For those of you who don’t know Darren, he’s an entrepreneur himself and the founder of the in-game advertising firm IGA Worldwide. He’s currently at Media Kitchen, heading up their digital strategy.
I’ve posted an excerpt of the interview here, for the full text check it out on Darren’s blog:
“2. What are you currently up to? If entrepreunering (my word), tell me about your startup.
Well, where Haystack is now and where we started are two different animals. 2 years ago we launched a music social networking site all about connecting passionate music fans to new music, through trusted sources. We called them Tastemakers. We wanted to bring the John Cusack character from High Fidelity, the guy behind the record store counter, to the web. The idea was that if people thought that a guy like Darren Herman (yikes!) had great taste in music, they could go to your profile on Haystack, see what you had in your playlist, and listen to it right there.
As we continued to grow Haystack, we realized that no one destination was going to be able to able to reach the dominance of sites like Myspace. We asked ourselves how we could future proof destination-based music marketing and still allow an artist to reach the targeted masses that so desperately were seeking their music. In our view, the ad supported music model of the future was one that would an enable an artist, brand or label to float with the user. In mid 2007, we created The Haystack Network, which is now our primary product to address that need. To date, we’ve aggregated publishers representing over 42MM monthly unique visitors that provide ad space on their website to serve viral widgets containing music sponsored by advertising. The widgets themselves can be spread to individual users’ Myspace, Facebook and social networking pages and we can centrally control the release of both music and ad campaigns on an asset ID level.

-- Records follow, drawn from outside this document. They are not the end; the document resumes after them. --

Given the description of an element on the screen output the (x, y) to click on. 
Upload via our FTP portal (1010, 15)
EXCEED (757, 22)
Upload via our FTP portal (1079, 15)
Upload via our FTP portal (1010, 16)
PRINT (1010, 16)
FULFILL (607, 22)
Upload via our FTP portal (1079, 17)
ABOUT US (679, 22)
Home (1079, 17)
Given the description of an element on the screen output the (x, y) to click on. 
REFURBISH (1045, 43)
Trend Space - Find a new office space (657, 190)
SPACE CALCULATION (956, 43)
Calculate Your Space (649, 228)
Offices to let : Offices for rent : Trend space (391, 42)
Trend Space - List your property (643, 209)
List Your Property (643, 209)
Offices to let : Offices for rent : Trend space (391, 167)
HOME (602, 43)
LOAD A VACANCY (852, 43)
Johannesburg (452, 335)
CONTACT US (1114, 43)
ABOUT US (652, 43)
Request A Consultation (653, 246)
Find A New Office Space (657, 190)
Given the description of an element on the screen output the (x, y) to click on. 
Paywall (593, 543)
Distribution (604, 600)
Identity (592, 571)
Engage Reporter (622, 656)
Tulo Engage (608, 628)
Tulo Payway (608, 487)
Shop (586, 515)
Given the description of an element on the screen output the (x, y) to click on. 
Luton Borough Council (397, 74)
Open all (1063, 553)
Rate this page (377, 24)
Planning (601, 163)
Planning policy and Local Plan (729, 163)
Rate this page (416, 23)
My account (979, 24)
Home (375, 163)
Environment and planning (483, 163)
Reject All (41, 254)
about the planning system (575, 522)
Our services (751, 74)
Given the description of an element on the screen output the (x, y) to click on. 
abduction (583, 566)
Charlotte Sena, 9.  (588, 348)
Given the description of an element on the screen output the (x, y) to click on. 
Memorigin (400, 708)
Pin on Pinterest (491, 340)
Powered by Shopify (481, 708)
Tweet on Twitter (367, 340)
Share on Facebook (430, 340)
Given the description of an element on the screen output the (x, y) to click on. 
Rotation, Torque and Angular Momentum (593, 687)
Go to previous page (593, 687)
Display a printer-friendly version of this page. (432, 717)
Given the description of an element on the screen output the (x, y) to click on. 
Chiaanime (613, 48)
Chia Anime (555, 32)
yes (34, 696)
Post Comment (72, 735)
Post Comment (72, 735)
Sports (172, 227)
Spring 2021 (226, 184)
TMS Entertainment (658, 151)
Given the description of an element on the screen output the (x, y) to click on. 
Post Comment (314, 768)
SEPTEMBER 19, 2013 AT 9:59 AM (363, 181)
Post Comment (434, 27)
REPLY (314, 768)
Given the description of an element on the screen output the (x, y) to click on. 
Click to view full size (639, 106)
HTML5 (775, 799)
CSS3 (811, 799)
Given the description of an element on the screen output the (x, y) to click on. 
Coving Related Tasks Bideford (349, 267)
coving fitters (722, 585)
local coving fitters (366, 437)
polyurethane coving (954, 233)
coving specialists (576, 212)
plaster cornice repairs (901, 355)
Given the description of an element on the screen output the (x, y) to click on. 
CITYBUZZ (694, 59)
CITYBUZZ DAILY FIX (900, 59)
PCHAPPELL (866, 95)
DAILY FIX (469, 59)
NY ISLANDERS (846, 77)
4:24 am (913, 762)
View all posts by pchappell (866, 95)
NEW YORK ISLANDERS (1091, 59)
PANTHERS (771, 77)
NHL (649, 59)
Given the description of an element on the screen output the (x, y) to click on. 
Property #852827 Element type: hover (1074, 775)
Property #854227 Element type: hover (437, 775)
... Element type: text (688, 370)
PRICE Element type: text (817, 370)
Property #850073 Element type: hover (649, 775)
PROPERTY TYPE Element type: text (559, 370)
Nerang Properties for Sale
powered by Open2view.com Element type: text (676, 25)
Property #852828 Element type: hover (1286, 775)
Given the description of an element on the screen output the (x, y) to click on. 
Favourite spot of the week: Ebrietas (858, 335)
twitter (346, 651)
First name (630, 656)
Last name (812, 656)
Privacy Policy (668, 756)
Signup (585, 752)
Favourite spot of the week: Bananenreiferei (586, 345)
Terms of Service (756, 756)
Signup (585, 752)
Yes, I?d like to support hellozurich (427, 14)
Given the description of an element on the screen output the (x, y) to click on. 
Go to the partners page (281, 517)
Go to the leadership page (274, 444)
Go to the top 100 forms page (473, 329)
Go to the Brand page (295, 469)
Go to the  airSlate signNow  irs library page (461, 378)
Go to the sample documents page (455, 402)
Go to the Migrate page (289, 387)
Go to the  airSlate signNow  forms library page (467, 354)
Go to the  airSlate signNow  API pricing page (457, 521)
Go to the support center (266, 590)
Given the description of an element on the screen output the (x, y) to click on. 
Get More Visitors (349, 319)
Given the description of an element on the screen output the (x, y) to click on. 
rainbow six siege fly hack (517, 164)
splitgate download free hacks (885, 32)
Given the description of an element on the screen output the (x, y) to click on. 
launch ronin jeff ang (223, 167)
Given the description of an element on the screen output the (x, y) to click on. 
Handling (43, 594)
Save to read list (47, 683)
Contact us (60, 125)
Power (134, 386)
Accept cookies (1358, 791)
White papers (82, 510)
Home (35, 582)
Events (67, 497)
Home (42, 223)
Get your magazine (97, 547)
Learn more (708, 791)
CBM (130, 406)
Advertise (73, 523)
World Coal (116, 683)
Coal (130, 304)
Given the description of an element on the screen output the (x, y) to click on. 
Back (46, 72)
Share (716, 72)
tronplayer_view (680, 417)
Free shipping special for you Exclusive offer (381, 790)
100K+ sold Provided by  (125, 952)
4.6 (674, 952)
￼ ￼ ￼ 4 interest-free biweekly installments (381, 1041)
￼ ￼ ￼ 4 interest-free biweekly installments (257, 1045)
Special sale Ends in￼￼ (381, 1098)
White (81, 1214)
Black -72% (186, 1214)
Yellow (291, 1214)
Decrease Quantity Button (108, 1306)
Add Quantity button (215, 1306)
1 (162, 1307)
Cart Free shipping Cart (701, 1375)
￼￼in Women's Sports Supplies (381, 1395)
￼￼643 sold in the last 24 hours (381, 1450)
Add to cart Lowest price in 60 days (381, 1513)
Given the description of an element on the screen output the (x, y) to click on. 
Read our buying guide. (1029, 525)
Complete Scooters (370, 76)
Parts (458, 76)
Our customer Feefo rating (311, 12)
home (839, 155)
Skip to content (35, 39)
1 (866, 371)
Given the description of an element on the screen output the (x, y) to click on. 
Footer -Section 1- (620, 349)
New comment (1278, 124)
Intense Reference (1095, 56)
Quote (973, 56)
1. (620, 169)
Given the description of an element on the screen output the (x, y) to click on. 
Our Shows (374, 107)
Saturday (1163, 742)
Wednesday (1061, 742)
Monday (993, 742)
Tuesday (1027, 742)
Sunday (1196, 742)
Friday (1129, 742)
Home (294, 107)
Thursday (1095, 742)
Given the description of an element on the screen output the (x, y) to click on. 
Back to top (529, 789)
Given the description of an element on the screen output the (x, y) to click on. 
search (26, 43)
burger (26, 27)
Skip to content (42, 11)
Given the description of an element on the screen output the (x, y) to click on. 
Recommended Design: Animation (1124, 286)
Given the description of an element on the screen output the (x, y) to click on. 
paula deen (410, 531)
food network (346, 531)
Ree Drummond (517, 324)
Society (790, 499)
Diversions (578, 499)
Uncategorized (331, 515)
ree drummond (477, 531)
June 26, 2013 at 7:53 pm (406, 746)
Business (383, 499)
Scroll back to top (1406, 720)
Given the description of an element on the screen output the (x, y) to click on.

Advertisers love it, because they can reach users in a real way, paired with the music they’re already looking for. Artists are happy because those advertisers sponsor the distribution of their music to sites they would never be found on otherwise. And, the publishers love it because they’re getting paid premium CPMs for the placements.
3. Why are you doing this? You could be doing so many other things in the world, what about this particular idea strikes you?
We’re doing this first and foremost because we love music, love helping others find music, and love the excitement of being young entrepreneurs growing a business. Every single person on the Haystack team has some background in music (both on the business and performance side). Whether or not it’s through the destination or through Haystack’s distributed widget platform, ultimately what we’re doing is helping to bridge the gap between artist and fan, and enabling advertisers to reach users in a targeted way. We believe that distributed models are the future of the web and we’re excited about advances that will bring further portability to the content we’re distributing in the future. That just means we’ll have even more ways of helping people find music in the places that they already exist, on and offline.
4. All startups should be addressing a problem in the market. What is that exact problem and how are you solving it?
Artists spend a lot of time building destinations. Whether thats on Myspace, iMeem, iLike, Last.fm, or even Haystack, they make a very large investment on building out a central home for their fans to find their music and listen to it. But the fans themselves are fickle. Recent news suggests traffic on sites like Myspace and Facebook are declining as users shift from new hot website to new hot website. We want to enable an artist with the means to future proof against that and build portable applications that can live anywhere. That way, when their fans move off of a destination they can take that music and promote it wherever or however they please. And ditto for the advertiser that’s getting the benefit of riding along with an artist.”